The overall objective of the survey is to provide demographic, socioeconomic, and health data necessary for policymaking, planning, monitoring, and evaluation of national health and population programmes. In addition, the survey measured the prevalence of anaemia, HIV, high blood glucose, and high blood pressure among adult women and men; assessed the prevalence of anaemia among children age 6-59 months; and collected anthropometric measurements to assess the nutritional status of women, men, and children.
A long-term objective of the survey is to strengthen the technical capacity of local organizations to plan, conduct, and process and analyse data from complex national population and health surveys. At the global level, the 2013 NDHS data are comparable with those from a number of DHS surveys conducted in other developing countries. The 2013 NDHS adds to the vast and growing international database on demographic and health-related variables.
National coverage
Sample survey data [ssd]
Sample Design The primary focus of the 2013 NDHS was to provide estimates of key population and health indicators, including fertility and mortality rates, for the country as a whole and for urban and rural areas. In addition, the sample was designed to provide estimates of most key variables for the 13 administrative regions.
Each of the administrative regions is subdivided into a number of constituencies (with an overall total of 107 constituencies). Each constituency is further subdivided into lower level administrative units. An enumeration area (EA) is the smallest identifiable entity without administrative specification, numbered sequentially within each constituency. Each EA is classified as urban or rural. The sampling frame used for the 2013 NDHS was the preliminary frame of the 2011 Namibia Population and Housing Census (NSA, 2013a). The sampling frame was a complete list of all EAs covering the whole country. Each EA is a geographical area covering an adequate number of households to serve as a counting unit for the population census. In rural areas, an EA is a natural village, part of a large village, or a group of small villages; in urban areas, an EA is usually a city block.

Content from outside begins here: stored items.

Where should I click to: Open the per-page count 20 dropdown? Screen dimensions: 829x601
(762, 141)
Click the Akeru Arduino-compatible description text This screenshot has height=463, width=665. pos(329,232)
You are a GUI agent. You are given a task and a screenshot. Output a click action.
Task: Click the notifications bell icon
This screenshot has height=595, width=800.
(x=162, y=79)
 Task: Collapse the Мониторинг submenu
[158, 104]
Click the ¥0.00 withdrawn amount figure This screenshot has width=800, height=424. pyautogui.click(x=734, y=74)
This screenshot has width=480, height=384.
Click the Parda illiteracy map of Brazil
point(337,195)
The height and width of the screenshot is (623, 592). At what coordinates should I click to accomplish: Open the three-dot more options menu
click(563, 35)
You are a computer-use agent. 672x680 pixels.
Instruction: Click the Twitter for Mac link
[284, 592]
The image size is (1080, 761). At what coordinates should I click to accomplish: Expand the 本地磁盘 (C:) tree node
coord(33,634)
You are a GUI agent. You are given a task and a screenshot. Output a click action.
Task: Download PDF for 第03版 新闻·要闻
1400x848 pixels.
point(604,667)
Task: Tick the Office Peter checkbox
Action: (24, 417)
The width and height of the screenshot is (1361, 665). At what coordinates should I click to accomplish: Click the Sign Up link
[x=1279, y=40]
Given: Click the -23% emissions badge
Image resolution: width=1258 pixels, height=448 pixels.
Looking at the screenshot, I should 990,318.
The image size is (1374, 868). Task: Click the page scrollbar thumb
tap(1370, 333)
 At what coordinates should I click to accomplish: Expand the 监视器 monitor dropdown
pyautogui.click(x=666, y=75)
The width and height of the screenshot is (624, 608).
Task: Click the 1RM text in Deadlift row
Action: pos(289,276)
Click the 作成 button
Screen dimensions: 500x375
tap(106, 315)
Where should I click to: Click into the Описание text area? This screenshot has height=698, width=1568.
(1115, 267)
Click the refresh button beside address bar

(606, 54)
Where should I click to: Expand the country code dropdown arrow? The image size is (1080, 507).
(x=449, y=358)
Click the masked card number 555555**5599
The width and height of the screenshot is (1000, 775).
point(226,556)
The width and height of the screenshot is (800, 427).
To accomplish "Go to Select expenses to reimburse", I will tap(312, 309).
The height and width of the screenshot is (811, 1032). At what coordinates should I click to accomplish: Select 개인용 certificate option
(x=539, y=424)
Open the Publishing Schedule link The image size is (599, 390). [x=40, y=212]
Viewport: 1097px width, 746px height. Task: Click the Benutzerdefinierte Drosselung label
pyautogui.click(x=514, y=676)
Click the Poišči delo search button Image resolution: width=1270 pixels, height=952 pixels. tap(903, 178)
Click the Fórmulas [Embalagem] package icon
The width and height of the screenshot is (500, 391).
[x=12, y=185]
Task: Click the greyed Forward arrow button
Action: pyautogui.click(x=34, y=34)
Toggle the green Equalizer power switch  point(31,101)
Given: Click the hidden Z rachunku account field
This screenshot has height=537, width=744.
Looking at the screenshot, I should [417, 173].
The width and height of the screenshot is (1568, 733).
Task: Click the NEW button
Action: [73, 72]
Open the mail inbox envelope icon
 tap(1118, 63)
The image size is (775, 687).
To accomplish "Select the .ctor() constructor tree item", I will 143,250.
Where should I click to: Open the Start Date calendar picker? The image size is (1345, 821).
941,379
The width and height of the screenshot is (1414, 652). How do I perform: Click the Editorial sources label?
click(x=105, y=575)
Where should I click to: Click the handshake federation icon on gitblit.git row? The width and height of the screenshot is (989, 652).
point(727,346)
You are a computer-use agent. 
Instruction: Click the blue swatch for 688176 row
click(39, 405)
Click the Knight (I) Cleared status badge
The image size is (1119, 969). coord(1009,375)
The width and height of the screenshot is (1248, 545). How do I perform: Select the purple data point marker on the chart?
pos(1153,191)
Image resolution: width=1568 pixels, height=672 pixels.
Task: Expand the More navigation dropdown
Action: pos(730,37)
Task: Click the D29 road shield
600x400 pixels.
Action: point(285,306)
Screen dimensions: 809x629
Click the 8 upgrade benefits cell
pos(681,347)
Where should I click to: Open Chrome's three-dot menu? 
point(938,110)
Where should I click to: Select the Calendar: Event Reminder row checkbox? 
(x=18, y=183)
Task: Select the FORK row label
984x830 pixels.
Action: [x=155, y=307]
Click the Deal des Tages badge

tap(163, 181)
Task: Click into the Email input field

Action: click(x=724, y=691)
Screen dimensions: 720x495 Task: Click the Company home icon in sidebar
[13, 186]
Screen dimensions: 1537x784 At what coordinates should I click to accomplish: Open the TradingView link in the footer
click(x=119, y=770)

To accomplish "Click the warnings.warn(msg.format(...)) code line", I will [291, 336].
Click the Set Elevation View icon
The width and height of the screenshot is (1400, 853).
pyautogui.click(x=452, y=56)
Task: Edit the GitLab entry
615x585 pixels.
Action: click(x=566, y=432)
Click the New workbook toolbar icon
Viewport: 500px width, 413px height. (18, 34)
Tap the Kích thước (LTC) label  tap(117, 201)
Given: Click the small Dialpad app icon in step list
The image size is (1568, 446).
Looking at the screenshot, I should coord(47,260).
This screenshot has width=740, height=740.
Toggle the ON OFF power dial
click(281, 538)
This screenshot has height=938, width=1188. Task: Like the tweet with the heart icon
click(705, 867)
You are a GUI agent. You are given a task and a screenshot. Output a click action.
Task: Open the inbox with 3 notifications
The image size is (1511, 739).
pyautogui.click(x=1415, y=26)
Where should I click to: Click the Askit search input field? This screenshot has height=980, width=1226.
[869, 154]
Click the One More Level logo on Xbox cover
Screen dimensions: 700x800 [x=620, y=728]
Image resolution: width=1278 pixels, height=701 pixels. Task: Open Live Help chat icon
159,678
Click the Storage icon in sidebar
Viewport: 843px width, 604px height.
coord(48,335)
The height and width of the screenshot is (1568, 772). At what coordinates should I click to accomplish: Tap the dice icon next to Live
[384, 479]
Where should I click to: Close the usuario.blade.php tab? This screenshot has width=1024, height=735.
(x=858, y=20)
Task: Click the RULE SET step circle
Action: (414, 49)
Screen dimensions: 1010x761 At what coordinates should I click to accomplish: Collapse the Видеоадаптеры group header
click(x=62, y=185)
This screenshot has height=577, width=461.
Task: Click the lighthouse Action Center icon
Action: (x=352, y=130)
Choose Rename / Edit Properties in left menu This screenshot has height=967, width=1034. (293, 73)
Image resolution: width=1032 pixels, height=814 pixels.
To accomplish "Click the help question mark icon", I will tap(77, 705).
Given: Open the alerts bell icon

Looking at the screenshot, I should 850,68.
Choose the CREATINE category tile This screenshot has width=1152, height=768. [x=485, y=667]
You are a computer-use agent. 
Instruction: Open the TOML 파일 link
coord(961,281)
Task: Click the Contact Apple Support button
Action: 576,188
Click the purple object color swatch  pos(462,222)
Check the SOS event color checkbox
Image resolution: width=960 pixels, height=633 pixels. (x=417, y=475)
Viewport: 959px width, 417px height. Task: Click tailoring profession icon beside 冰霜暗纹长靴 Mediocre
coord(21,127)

The 2011 population census also produced a digitised map for each of the EAs that served as the means of identifying these areas.
The sample for the 2013 NDHS was a stratified sample selected in two stages. In the first stage, 554 EAs-269 in urban areas and 285 in rural areas-were selected with a stratified probability proportional to size selection from the sampling frame. The size of an EA is defined according to the number of households residing in the EA, as recorded in the 2011 Population and Housing Census. Stratification was achieved by separating every region into urban and rural areas. Therefore, the 13 regions were stratified into 26 sampling strata (13 rural strata and 13 urban strata). Samples were selected independently in every stratum, with a predetermined number of EAs selected. A complete household listing and mapping operation was carried out in all selected clusters. In the second stage, a fixed number of 20 households were selected in every urban and rural cluster according to equal probability systematic sampling.
Due to the non-proportional allocation of the sample to the different regions and the possible differences in response rates, sampling weights are required for any analysis using the 2013 NDHS data to ensure the representativeness of the survey results at the national as well as the regional level. Since the 2013 NDHS sample was a two-stage stratified cluster sample, sampling probabilities were calculated separately for each sampling stage and for each cluster.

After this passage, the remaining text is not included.